St. Charles has been a city without economic direction for quite some time, but officials are now on the verge of trying to find a new guide to steer them through the recession.

The marketing of the city, retention of business and plans to lure new business to the city have lacked solid groundwork and definitive leadership going back to City Administrator Brian Townsend's early days with the city.

Only in the past 18 months has the city had a consistent person - an economic development manager - to focus on those tasks. But that person, Brian Pabst, has since left the city, leaving Townsend and other city staffers to drive economic development in the city by the seats of their pants. Those facts weren't lost on the members of the city's planning and development committee Monday night.

"Since I've been here I haven't seen economic development work well within our organization," said Ward Three Alderman John McGuirk.

With eyes on fixing that failure by the time the economy cycles out of the recession, Townsend told members of the city's planning and development committee Monday that he needs input on whether or not to hire a new person, and exactly what the person should be doing.

Townsend subtly advocated keeping the current structure where the economic development manager serves in the city's Community Development department. He told aldermen the city simply hasn't had a dedicated person in the manager role long enough to determine if the current structure works or not.

Other ideas included creating an entirely separate division for economic development or even creating a private, not-for-profit corporate to oversee economic development in the city, as is the practice in Naperville.

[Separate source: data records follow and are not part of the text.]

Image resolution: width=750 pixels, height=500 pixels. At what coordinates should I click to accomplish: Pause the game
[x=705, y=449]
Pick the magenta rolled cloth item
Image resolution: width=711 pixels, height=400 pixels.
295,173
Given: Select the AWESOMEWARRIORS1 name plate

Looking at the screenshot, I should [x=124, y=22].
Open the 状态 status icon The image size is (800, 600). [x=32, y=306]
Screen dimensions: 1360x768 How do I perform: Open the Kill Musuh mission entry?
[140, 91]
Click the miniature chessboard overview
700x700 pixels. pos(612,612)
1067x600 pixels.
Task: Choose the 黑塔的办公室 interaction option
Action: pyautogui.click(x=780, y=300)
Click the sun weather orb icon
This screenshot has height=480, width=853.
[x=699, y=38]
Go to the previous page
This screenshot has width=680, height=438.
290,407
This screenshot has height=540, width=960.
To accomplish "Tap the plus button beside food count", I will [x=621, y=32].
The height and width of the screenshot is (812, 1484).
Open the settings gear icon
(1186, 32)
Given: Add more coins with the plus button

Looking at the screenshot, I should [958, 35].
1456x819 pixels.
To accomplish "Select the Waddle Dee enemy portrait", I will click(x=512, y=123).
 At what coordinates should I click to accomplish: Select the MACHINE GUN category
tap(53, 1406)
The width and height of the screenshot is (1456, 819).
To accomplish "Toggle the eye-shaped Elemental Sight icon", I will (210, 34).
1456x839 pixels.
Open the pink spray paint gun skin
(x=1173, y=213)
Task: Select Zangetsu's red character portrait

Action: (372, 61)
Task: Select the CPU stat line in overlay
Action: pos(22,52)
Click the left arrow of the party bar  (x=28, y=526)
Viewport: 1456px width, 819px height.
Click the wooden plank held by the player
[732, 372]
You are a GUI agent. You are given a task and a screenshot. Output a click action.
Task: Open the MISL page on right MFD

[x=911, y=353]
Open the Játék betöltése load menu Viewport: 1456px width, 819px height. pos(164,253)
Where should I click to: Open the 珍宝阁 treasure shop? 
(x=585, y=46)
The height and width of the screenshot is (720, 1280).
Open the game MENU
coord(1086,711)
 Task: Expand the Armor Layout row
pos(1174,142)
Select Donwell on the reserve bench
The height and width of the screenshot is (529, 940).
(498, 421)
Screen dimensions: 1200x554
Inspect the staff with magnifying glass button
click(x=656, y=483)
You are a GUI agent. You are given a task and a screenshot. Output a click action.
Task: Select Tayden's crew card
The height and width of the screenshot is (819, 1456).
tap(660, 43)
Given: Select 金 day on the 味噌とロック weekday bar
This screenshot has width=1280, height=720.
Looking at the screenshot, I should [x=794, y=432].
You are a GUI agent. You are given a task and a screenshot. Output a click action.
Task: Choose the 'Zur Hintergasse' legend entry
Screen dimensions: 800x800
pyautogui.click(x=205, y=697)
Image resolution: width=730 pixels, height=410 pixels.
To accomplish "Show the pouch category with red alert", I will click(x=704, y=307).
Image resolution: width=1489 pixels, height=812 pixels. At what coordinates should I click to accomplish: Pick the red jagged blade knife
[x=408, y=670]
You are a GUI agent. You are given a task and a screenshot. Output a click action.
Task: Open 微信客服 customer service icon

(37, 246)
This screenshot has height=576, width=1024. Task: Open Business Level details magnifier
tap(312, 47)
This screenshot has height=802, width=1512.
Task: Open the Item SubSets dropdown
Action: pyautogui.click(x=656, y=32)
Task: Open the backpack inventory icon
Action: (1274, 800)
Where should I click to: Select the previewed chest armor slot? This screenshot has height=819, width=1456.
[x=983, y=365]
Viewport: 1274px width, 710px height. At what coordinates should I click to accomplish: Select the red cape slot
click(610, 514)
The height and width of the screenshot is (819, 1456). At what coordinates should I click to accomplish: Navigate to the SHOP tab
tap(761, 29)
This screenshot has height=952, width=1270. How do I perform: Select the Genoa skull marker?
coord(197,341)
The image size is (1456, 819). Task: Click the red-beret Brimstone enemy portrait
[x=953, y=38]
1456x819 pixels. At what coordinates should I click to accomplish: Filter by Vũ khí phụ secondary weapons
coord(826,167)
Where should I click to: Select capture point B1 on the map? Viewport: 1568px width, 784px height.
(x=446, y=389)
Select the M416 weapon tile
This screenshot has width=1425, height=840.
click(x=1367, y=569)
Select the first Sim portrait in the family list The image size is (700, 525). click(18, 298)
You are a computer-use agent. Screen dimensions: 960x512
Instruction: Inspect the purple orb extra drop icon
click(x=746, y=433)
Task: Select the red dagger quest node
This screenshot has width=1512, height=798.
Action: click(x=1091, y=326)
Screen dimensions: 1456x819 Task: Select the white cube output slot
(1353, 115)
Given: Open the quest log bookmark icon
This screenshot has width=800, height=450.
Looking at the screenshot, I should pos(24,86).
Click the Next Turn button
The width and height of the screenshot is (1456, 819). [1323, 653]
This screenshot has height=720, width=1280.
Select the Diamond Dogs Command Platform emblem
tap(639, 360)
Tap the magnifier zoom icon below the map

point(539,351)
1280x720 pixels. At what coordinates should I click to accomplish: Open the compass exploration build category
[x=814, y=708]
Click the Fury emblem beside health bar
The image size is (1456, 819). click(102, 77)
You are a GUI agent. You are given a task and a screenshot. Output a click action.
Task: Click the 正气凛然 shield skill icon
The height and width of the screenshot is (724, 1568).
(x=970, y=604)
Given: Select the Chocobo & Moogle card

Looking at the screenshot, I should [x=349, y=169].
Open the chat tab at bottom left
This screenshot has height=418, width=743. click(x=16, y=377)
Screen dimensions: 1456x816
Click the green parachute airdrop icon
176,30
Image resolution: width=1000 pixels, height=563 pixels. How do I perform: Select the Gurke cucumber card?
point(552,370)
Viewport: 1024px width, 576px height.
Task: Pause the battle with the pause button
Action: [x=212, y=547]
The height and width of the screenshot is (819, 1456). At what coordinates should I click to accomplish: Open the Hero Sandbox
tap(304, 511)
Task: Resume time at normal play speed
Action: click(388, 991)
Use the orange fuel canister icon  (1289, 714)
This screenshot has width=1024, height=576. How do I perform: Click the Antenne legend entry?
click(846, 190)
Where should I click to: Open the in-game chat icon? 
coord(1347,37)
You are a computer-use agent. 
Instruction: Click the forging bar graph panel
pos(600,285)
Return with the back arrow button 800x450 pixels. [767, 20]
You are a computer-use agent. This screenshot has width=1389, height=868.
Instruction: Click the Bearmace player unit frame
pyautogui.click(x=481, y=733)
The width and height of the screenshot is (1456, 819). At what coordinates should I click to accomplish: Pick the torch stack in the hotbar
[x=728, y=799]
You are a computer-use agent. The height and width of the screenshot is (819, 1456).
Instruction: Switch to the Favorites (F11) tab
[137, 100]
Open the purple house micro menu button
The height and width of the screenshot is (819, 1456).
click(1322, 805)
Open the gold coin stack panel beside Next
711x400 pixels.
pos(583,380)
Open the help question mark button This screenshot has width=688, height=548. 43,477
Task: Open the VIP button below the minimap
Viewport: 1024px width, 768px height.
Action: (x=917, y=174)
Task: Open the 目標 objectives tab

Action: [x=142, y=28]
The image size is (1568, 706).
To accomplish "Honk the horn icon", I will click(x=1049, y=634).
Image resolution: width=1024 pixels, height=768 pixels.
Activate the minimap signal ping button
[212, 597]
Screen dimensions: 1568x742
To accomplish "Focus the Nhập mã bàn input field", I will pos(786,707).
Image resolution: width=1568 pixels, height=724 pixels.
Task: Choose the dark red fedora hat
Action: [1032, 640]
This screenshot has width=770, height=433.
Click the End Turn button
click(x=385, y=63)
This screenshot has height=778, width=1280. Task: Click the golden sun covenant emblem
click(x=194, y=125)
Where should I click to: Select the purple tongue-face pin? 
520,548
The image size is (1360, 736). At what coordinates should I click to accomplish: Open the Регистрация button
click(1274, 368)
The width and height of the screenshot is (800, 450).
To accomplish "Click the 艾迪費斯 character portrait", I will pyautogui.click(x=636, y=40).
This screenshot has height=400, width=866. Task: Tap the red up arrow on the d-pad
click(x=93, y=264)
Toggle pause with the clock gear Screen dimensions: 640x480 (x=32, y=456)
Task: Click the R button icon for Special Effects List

The consensus view was to mostly keep the current structure in place, but really be sure this time that the city hires an economic development manager with the skills to do the job.

"It should be one of the most visible positions in the community," said Ward Five Alderman David Richards. "Perception is everything."

Aldermen also told Townsend to rework the priorities for the position, placing more of an emphasis on creating a long-term plan for development in the city and retaining the businesses that already exist before trying to lure anything new to town.

"I don't know how we can market something when we don't know what we have to sell," Richards said.